As the next step of the Bones happens, the industry will have to deal with the fallout from this arbitration decision and what constitutes an undeniable warning to others. This includes Comcast, which can strengthen its position in Hulu's business now that the terms of its merger with NBCUniversal in 2011 have expired. That includes AT & T, which can finalize its acquisition of Time Warner after the Department of Justice tried unsuccessfully to block the $ 85 billion antitrust contract. (In this important case, the government has focused on the potential damage caused by the merger to consumers, virtually ignoring the possibility that future internal transactions would hurt creative professionals.) This includes AMC, which produces and distributes at a time The dead who walk and is now facing a lawsuit the next year with a claim of $ 280 million in damages for allegedly cheating for-profit participants who say they have clauses in their contracts to protect themselves unfair bargaining of affiliates.

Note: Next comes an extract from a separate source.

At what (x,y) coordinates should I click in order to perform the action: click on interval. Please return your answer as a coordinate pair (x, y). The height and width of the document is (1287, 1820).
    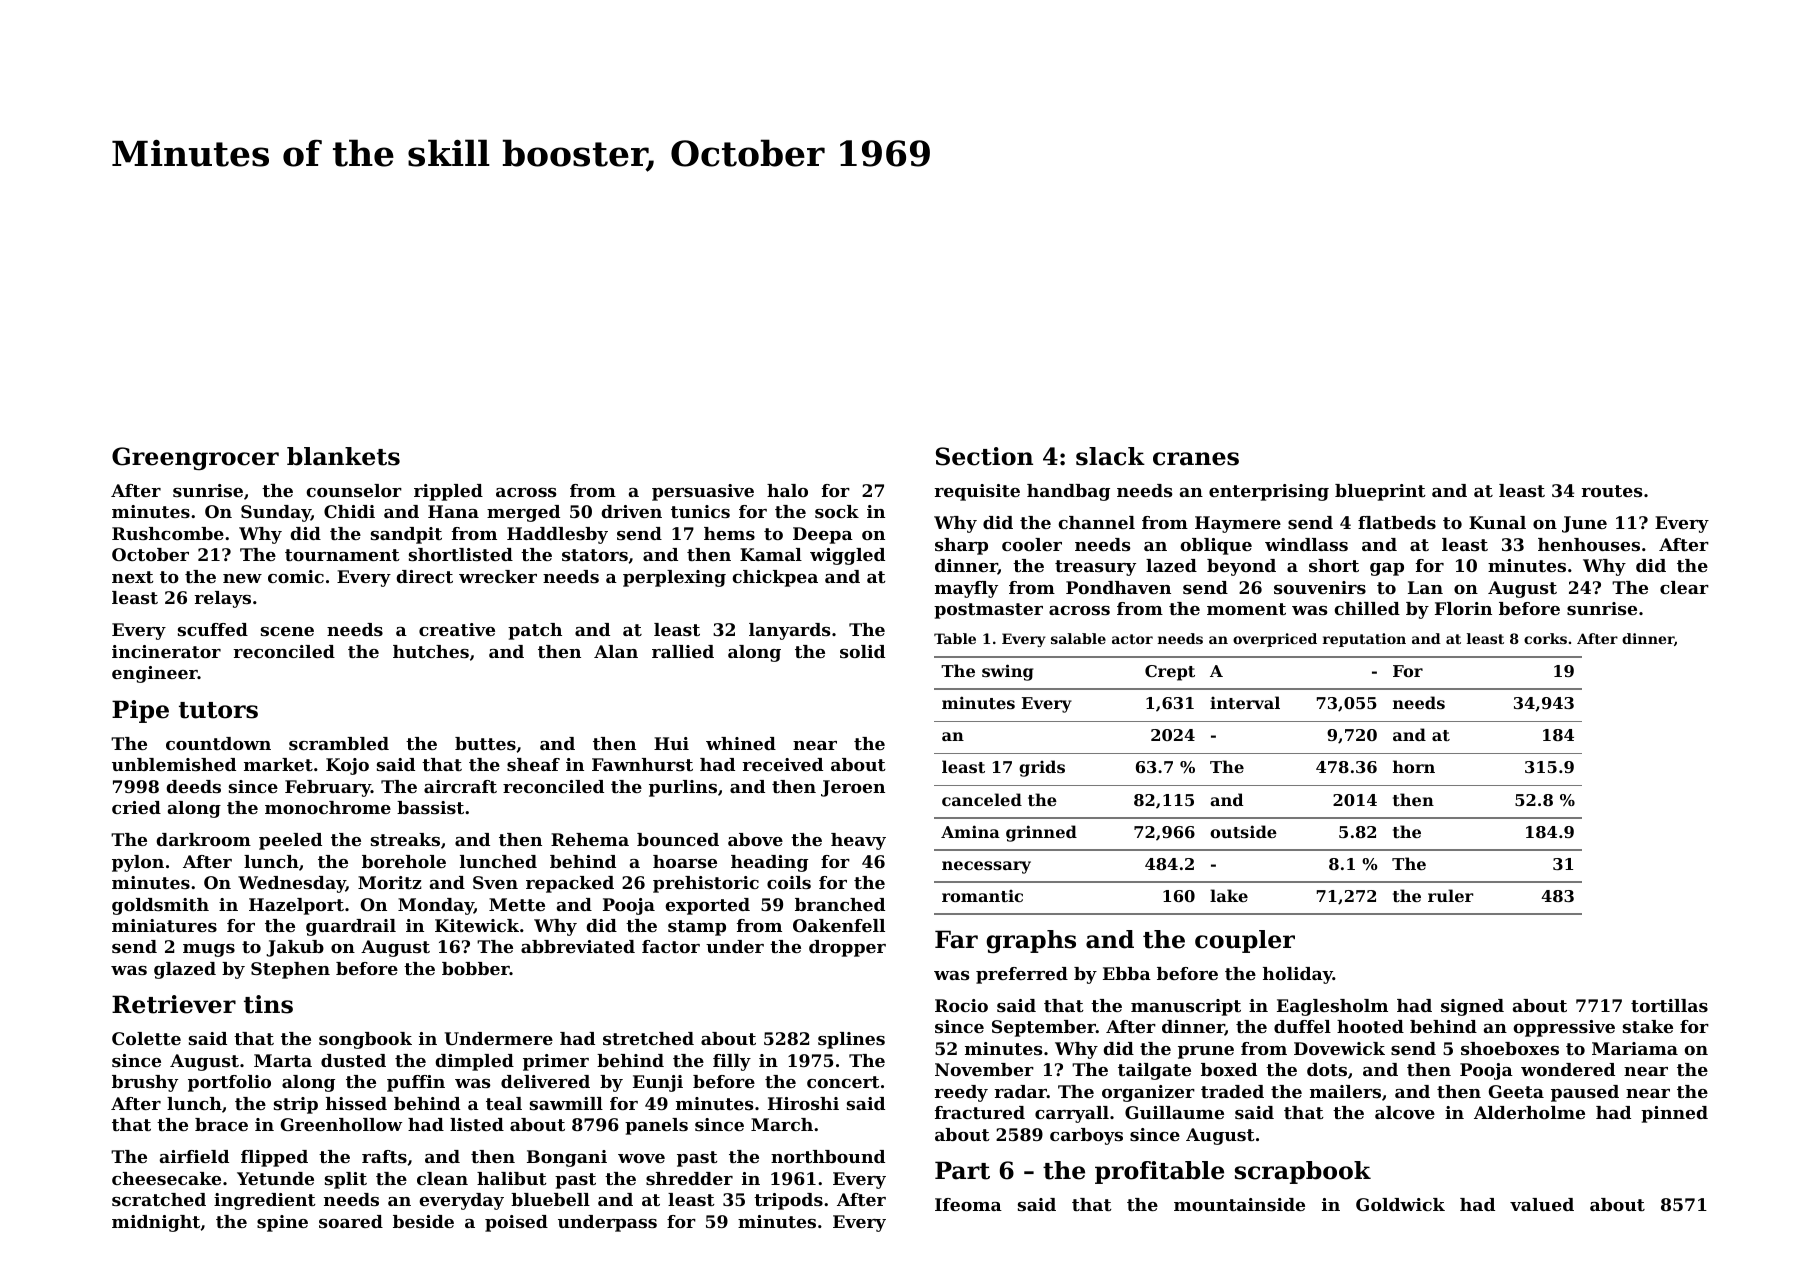
    Looking at the image, I should click on (1245, 702).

Finally, Disney, owner of ABC, owner of a future competitor of Netflix in streaming, and soon owner of Fox's studio assets, will add to its formidable store of content already produced. In fact, last October, Disney announced that many Fox veterans, including Rice, Walden, and FX CEO John Landgraf, have both been on the list. Bones arbitration – would direct television production for the merged company.
"The strength of 21st century Fox's first-class management talent has always been a defining element of this opportunity for us," said Disney General Manager Bob Iger at the announcement of the event. commitment from Rice, Walden and Landgraf. "As a result of the acquisition, this new structure positions these recognized leaders to take full advantage of a significantly enhanced portfolio of incredible brands and activities."